Those who pay attention to solid-state drives know that there are four types of particles in solid-state drives: SLC, MLC, TLC, and QLC. The difference between them is that the density is increasing, the price is becoming cheaper, but correspondingly, the lifespan is getting shorter, and the read and write speed is getting slower. Nowadays, consumer-grade solid-state drives are still mainly TLC, but with the growing demand for data storage and sensitivity to price, storage manufacturers are gradually introducing QLC solid-state drives that have larger capacity and lower price.
However, slow speed is a weakness of QLC. But, is it possible to combine the advantages of large QLC capacity, low price, and fast SLC read/write speed? The answer is yes. X-NAND flash architecture, which aims to combine the speed of SLC flash with the density and low price of QLC.
Regarding this technology, many people might think it’s just SLC Cache technology, right? But after understanding it, there are indeed some new elements. Let’s take a closer look.
Firstly, the highlight of this technology lies in its 3x faster random read and write performance compared to QLC flash, and an impressive 27x/14x increase in sequential read and write workloads respectively. The chip size is also smaller, occupying only 37% of a 16-plane design, allowing for flexible sizing to achieve desired speeds. Additionally, this technology doesn’t require new manufacturing processes and can be integrated into existing flash manufacturing equipment.
Enhancing data read and write concurrency is a crucial direction for improving flash memory performance. Increasing the number of planes significantly enhances flash concurrency, and one of the reasons for the high performance of X-NAND technology is the increased number of planes. However, the challenge lies in the rarity of 16-plane flash, as most flash memory utilizes only 2 planes. Currently, XL-NAND from Kaira is likely the only option with 16-plane flash.
Nevertheless, achieving a widespread application of 16-plane design in 3D flash memory isn’t economically viable. This is because the number of Page Buffers would also increase in tandem, leading to a sharp rise in the chip’s overall size and consequently driving up manufacturing costs. X-NAND tackles this issue by altering the design of NAND flash, reducing the capacity of Page Buffers to minimize the area occupied by multi-plane flash.

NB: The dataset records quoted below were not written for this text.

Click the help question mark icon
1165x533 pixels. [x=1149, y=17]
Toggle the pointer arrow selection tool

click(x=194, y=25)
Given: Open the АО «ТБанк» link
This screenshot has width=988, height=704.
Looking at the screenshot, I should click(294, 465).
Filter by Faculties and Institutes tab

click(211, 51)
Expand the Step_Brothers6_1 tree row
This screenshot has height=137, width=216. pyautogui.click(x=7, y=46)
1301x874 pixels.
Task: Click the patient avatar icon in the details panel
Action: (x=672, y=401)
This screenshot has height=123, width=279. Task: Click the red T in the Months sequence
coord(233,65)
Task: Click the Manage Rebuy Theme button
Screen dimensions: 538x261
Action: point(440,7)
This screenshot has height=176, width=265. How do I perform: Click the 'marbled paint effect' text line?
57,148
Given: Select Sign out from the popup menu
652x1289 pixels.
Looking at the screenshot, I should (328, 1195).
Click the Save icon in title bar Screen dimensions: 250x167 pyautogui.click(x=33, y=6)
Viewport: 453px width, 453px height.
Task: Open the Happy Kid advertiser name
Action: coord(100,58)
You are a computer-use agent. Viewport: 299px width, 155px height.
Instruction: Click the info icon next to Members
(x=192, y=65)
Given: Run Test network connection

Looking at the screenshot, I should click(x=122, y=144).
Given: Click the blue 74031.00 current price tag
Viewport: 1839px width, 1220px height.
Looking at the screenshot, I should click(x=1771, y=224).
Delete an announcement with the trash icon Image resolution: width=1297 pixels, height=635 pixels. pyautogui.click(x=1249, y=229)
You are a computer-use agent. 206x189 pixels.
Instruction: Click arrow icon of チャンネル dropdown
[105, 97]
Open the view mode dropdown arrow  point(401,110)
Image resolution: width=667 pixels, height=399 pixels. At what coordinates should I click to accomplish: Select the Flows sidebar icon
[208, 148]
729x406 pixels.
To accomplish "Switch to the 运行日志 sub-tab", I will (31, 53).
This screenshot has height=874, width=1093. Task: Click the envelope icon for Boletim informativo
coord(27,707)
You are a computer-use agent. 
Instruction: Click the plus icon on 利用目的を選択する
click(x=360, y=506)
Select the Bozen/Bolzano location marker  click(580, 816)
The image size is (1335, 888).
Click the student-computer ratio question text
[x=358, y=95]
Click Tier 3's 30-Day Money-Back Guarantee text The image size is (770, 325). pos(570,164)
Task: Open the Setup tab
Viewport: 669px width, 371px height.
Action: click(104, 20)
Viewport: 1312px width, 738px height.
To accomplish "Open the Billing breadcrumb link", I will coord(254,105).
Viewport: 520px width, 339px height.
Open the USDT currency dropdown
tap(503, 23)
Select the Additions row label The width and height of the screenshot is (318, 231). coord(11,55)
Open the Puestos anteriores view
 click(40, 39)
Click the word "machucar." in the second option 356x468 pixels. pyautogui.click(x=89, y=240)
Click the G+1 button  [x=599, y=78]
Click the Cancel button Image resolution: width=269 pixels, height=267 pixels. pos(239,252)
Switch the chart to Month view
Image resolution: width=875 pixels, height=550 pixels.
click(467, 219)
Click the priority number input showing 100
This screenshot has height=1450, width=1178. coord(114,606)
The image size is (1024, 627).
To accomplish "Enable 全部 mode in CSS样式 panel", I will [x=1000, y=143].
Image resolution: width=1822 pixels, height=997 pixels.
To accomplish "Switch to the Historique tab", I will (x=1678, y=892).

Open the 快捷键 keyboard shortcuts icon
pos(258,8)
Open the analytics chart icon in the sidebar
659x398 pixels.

According to Internet sources, X-NAND incorporates a device between each plane and Page Buffer (PB), thereby reducing the PB capacity to 1KB. This is the key factor behind achieving a smaller chip size with X-NAND, enabling each flash die to accommodate 16 or even 64 planes without a significant cost increase. Moreover, X-NAND technology can also be applied to SLC flash, promising even faster speeds for SLC flash memory than what is currently available.
Additionally, as we are aware, solid-state drives (SSDs) employing the SLC Cache strategy often experience a significant drop in speed once the cache is exhausted. Does X-NAND technology also face a similar concern? According to information from online resources, X-NAND technology ensures that QLC flash maintains its read and write speed consistently, akin to SLC cache, thereby preventing the occurrence of a speed decline when the cache is depleted.
Furthermore, according to relevant online sources, the underlying principle has been explained. X-NAND fully leverages the benefits of increased plane count, enabling different groups of flash memory to alternate in a cyclic manner among three modes: SLC writing, QLC releasing, and flash erasing.
According to data from the semiconductor industry, continuous writing of 32 pages to 8 planes takes approximately 6400μs, and the time required to read this data and concurrently write it to QLC pages is also around 6400μs. This back-and-forth process ensures that data can be consistently written at full speed without experiencing slowdowns.
It’s important to note that X-NAND technology can elevate QLC flash performance to SLC levels but does not extend the lifespan of QLC. However, viewed from another perspective, for most individuals, their daily HDD write volume does not exceed 50GB. Based on this calculation, using a QLC drive for 10 years isn’t a significant concern. Moreover, for many, performance takes higher priority over write lifespan.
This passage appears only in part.